半導体メモリー価格の高騰が続くなか、任天堂は日本国内でNintendo Switch 2の販売価格を引き上げる。旧モデルのNintendo Switchも約1万円値上げし、収益性の悪化と株価低迷への対応が焦点となる。

ハイライト

  • 任天堂はSwitch 2の国内販売価格を5万9980円に1万円引き上げ、旧Switchも約1万円値上げすると発表。
  • 半導体メモリーなど部材コスト高騰による採算悪化を受け、任天堂は価格転嫁で収益下支えを狙う。
  • ソニーは4月にPS5標準モデル価格を9万7980円へ23%引き上げており、業界全体で値上げや収益確保が進行中。

国内価格改定の内容と背景

日本経済新聞によると、任天堂は8日、日本国内のNintendo Switch 2の販売価格を5万9980円に引き上げると発表した。値上げ幅は1万円で、旧モデルのNintendo Switchの販売価格も約1万円引き上げる。

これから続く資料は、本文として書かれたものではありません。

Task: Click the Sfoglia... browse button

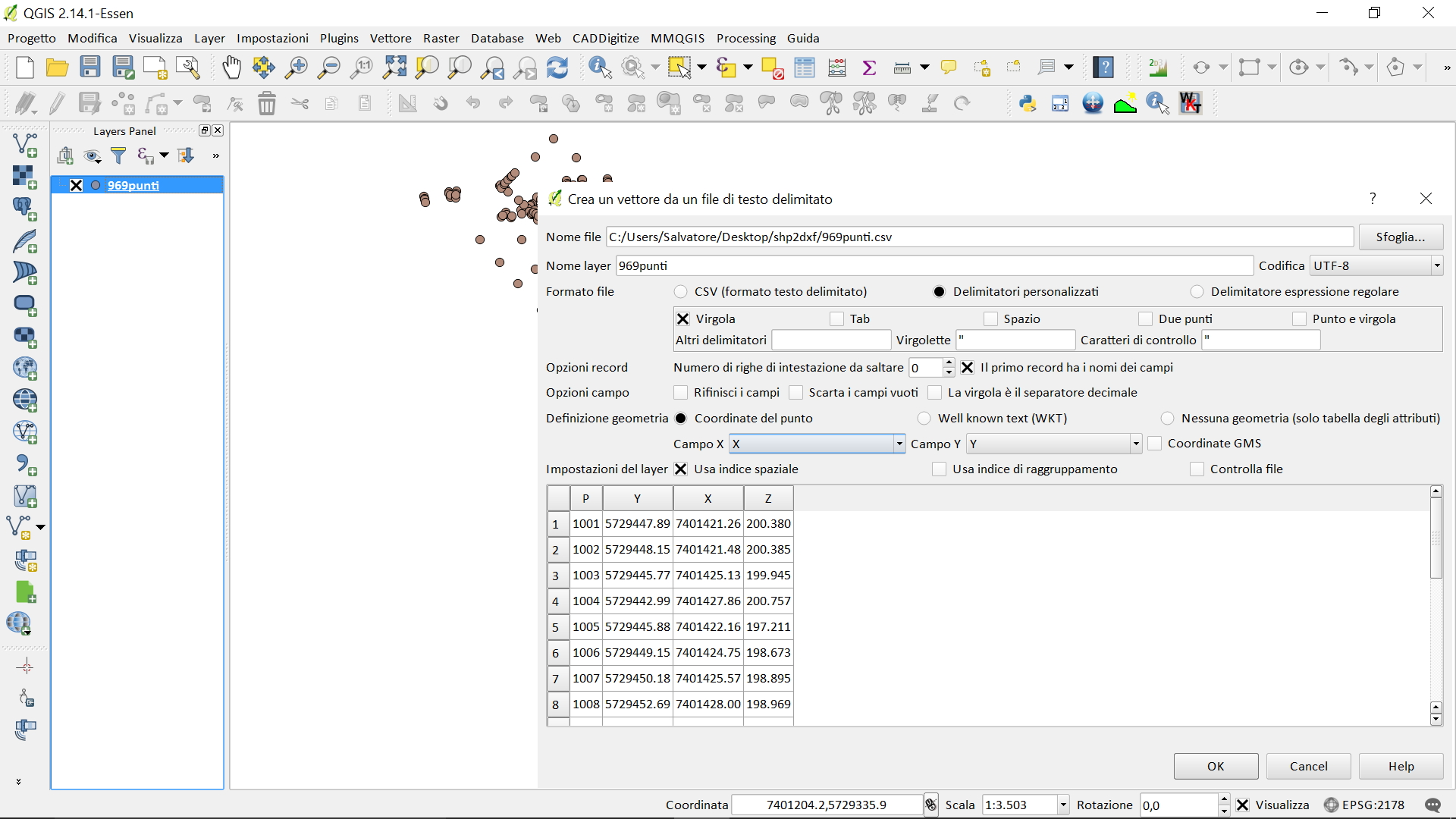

背景には、主要部品である半導体メモリーの価格高騰がある。部材コストの上昇で採算が悪化しており、価格転嫁によって収益の下支えを図る動きとみられる。

株式市場と業界全体への波及

任天堂の株価は7000円台半ばと、過去1年間の最低水準で推移している。市場では収益改善に向けた価格見直しを求める声が出ており、今回の値上げはそうした投資家の期待に沿う面もある。

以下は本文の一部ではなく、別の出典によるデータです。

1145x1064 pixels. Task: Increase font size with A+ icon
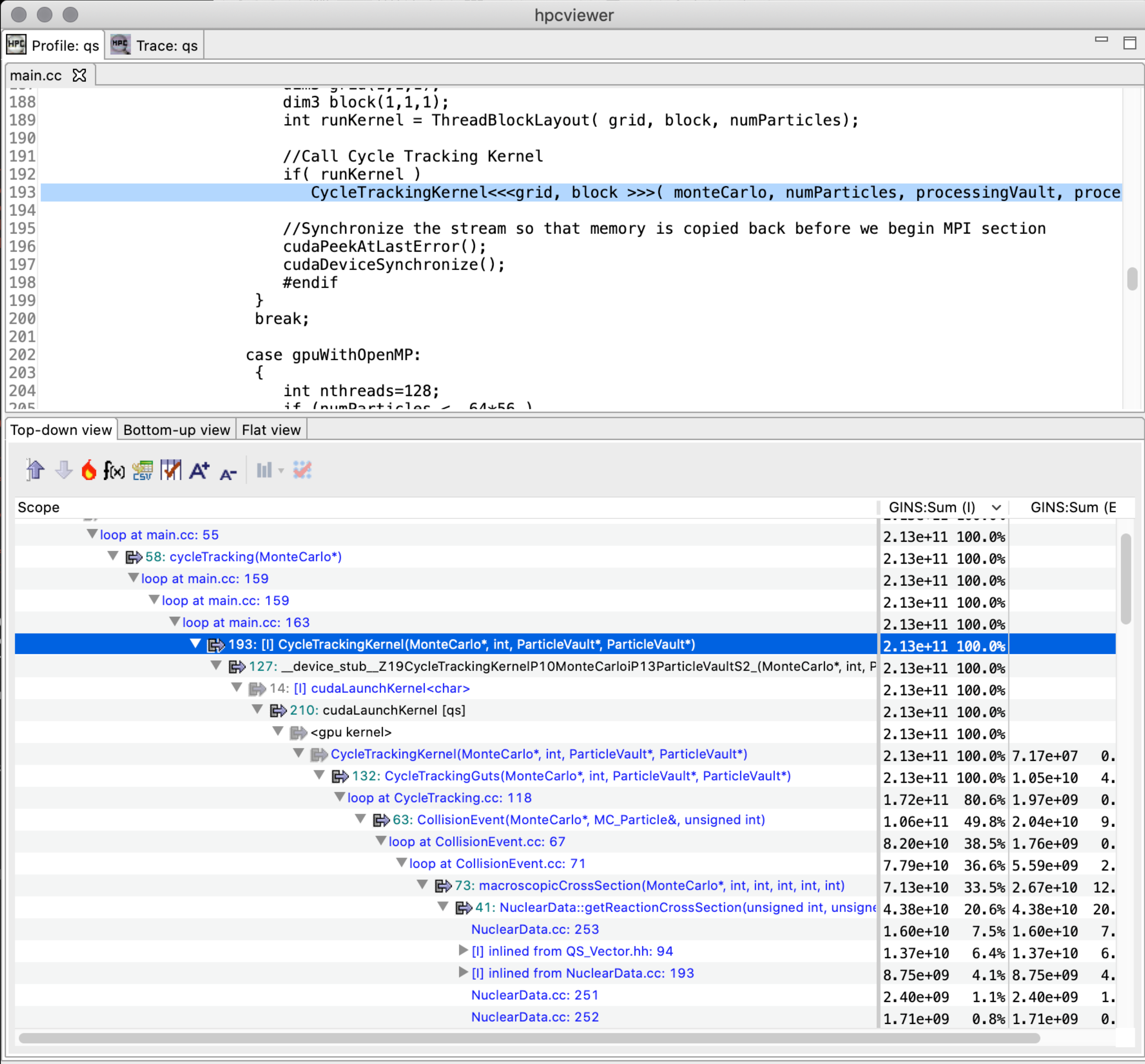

ゲーム業界では価格改定の動きが広がっている。ソニーグループ傘下のソニー・インタラクティブエンタテインメントも4月、プレイステーション5の国内標準モデルの希望小売価格を9万7980円へ23%引き上げており、部材高を受けた国内ゲーム機市場の収益確保が各社の課題になっている。

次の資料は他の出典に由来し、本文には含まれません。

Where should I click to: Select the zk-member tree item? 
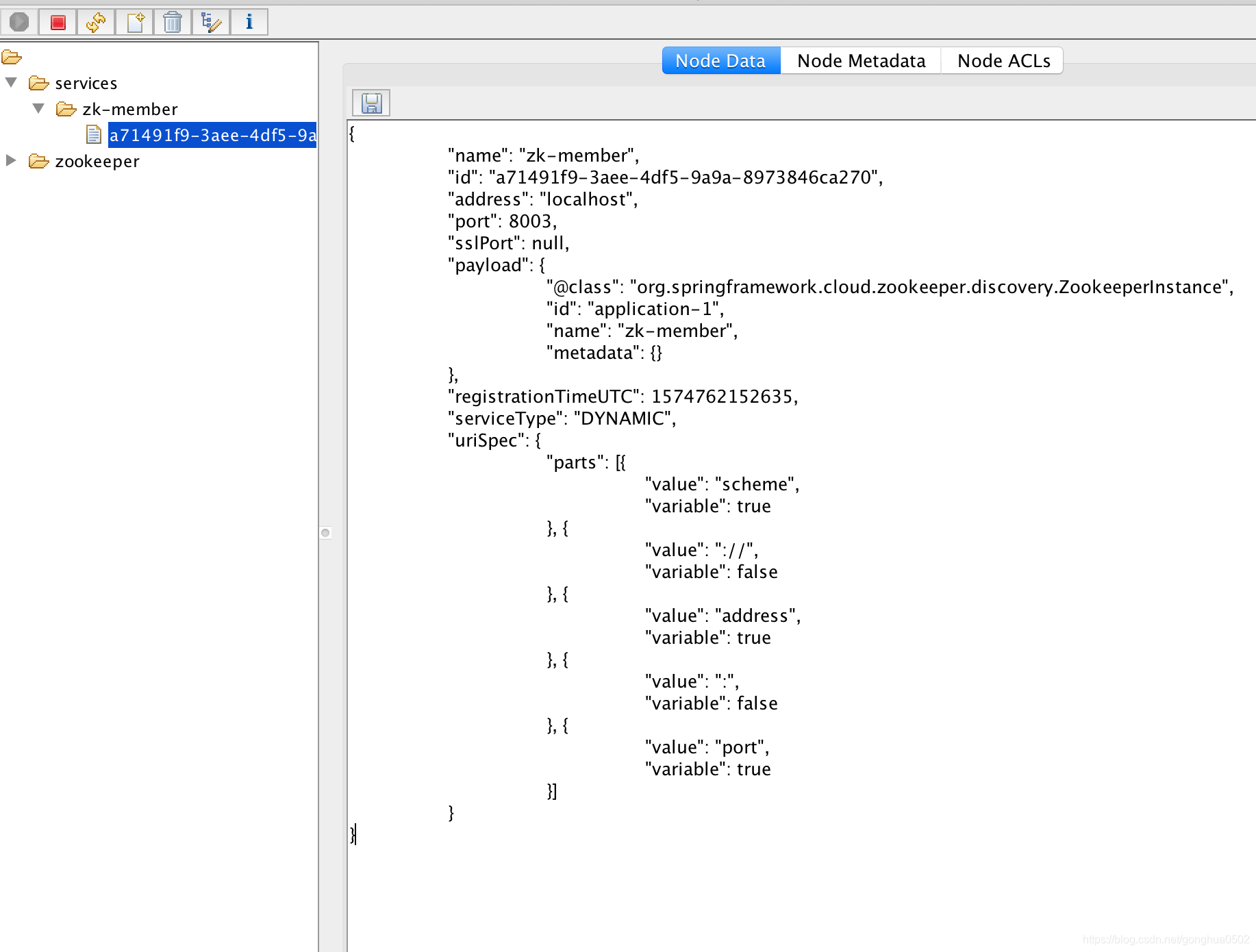coord(130,108)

当社の以前の記事では、ソニーグループが2027年3月期の業績見通しを示し、ゲーム事業の拡大が収益をけん引する一方で、半導体メモリー価格の上昇による採算悪化懸念が出ている点を整理しました。あわせて、最大5000億円規模の自社株買いと増配計画を打ち出し、成長投資と株主還元を並行して進める方針も取り上げています。